Hello again and thanks for visiting once more, it’s nice to see you, especially you in the back with the really good haircut. Nothing to report from Clash Blog Towers, the dog and cat are sunbathing and for the first time in a while the house is bereft of kids staying home sick from school. It’s all been a bit Florence Nightingale around here lately. Oh also, in case you missed it I’ve built a sister website called Clash Blog News…it’s still this site essentially but please visit if you haven’t.
In this Facebook era of ‘rent-a-quote’ (you know the kind I mean, people photoshop a picture of Nelson Mandela with some inspiring quote and share it to show they now somehow sit that bit nearer to the knowledge tree) one of the characters from the world of Punk Rock that I often see quoted is none other than Henry Rollins. Come to think of it I don’t know if all of the quotes attributed to Rollins are actually his own but for the most part there isn’t much to debate with even if it appears in Facebook terms that he spends as much time pontificating as making music these days, which isn’t the case.
Rollins is an unashamed fan of The Clash and even though its over 25 years since he fronted Black Flag (honestly, 27 years this year) he has had a long and varied career that is now well into its third decade. What I didn’t realise because I never make time to see that many films is that Henry has now appeared in over twenty movies since his acting debut in addition to his extensive television and radio work which I was aware of. What’s really interesting about him is he usually causes a reaction which is more than can be said for many and while he sometimes skates the perimeter of the bleeding obvious in my opinion he ruffles feather by not pulling punches when talking about music, society and the state of the nation. It’s probably only obvious to me because I don’t usually disagree with his perspective on most topics.
In this recent article written for LA Weekly, Henry talks about getting older (he’s still only 52) and staying angry at which point he speaks at length about The Clash.
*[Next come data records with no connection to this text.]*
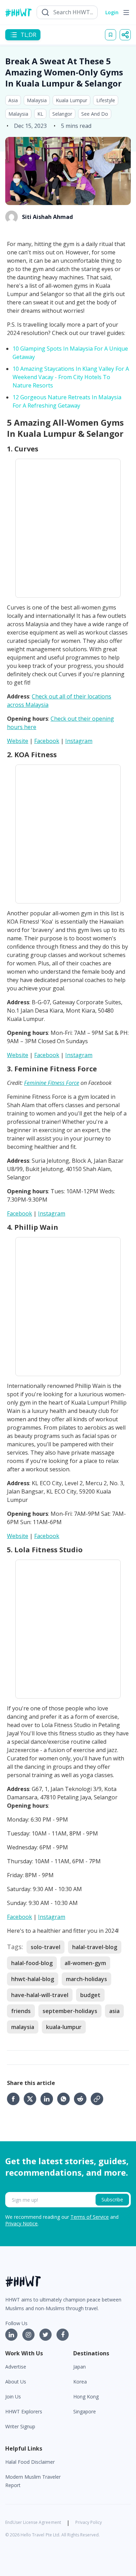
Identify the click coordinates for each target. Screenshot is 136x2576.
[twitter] (32, 2099)
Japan (79, 2366)
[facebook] (15, 2099)
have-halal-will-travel (39, 1995)
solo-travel (45, 1947)
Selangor (62, 114)
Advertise (15, 2366)
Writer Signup (20, 2426)
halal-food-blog (32, 1963)
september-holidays (70, 2011)
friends (21, 2011)
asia (114, 2011)
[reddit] (82, 2099)
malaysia (22, 2027)
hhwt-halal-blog (32, 1979)
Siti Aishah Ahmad (47, 217)
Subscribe (112, 2199)
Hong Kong (86, 2396)
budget (90, 1995)
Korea (80, 2381)
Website (17, 741)
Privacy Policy (88, 2522)
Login (112, 12)
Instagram (78, 741)
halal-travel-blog (94, 1947)
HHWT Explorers (23, 2411)
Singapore (84, 2411)
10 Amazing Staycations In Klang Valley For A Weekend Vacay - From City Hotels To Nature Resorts (71, 377)
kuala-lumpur (64, 2027)
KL (40, 114)
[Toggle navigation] (126, 12)
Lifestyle (105, 100)
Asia (13, 100)
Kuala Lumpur (71, 100)
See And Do (94, 114)
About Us (15, 2381)
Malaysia (37, 100)
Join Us (13, 2396)
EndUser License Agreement (33, 2522)
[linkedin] (48, 2099)
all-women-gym (85, 1963)
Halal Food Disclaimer (30, 2462)
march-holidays (86, 1979)
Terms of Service (89, 2217)
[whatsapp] (65, 2099)
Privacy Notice (21, 2223)
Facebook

I’ve reproduced some of that below but I do recommend the whole article being worth a read. He writes about how the debut Clash album is something he’s listened to since he was kid and how it still never fails to impact him, a sentiment that I know many of you can relate to. Nice to know he still plays vinyl too. He blogs a few times a week on the LA Weekly site, it’s always worth a look so bookmark it after you read it.
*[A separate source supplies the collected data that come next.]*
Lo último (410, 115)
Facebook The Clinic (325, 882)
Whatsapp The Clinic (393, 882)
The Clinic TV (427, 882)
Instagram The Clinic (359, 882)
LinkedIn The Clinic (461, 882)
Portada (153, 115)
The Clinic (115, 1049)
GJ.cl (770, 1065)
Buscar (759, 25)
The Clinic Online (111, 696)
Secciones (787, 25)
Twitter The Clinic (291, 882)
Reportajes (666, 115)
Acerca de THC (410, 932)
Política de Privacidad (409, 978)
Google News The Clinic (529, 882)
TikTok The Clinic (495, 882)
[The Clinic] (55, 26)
“One of my true north, clear the air, reset favorites is the first Clash album, the UK version, which has different songs than its American cousin. I have been listening to this album since I was in high school and it still moves me.
So, I sat right in front of the speakers and took it in one more time. As I listened, I did a multi-level gut check. I do this kind of thing all the time: Before shows, auditions, anything where there is risk involved. I do the big ones in the early hours of the new year and on my birthday. I try to figure out where I’m at as far as motivation, intensity, etc.
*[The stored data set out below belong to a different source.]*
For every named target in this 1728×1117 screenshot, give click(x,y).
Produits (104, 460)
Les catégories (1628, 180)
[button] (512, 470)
When the album’s last song, “Garage Land,” (sic) finished. I found myself very happy. Ecstatic, actually. Because I realized how angry I was. I got up, flipped the record over, started it again and resumed my self-analysis. As the songs played, I concluded that I was more angry than I was a year ago. This to be an achievement, something I have somehow gotten it right.
My anger does not manifest itself in destruction of objects, swearing in traffic, or attempting to get beaten up by another male several years my junior ” Henry Rollins – LA Weekly
What’s your take on the always outspoken Rollins and indeed Black Flag? Did many of you see them live back in the 80′s, I remember they played The Marquee in London with Husker Du in about ’84 – quite a bill.